Quantinuum Completes $1.68 Billion IPO, Pricing at $60 Exceeds Expected Range

Taylor Wilson
Published 2026-06-04About 4 min read

Honeywell's quantum-computing unit Quantinuum priced its IPO at $60 a share, raising $1.68 billion — both price and share count broke above the elevated range, a clear signal of red-hot institutional demand.

01

How far above expectations did this land?

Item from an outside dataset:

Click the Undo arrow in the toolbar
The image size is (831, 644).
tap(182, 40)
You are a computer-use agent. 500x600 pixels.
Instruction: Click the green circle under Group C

Quantinuum's indicative range had already been raised to $53–$55. The final price came in at $60 — roughly 9% above the top.
Share count also grew from 26.5 million to 28 million, pushing total proceeds to $1.68 billion.
This means → price *and* size both exceeded the cap. That combination typically signals oversubscription — investors were fighting for allocations.
02

Who is Quantinuum?

Quantinuum is the quantum-computing arm of Honeywell (HON), headquartered in Broomfield, Colorado.
Shares will begin trading Thursday on the Nasdaq Global Select Market under the ticker "QNT".
JPMorgan and Morgan Stanley served as joint lead bookrunners — two top-tier banks co-leading is itself a vote of confidence in the deal.
03

The price is set — what matters next?

In plain terms = a hot IPO price is only half the story. The real test is the secondary market — whether the stock can hold $60 once regular trading begins.
This reflects a market that is pricing in high expectations for quantum-computing commercialization, even as the gap between expectations and real-world deployment remains wide.
A first-day break below the IPO price would cool valuations across the quantum sector; a strong open would reinforce the thesis that the runway is real.

Content is for reference only, not financial advice.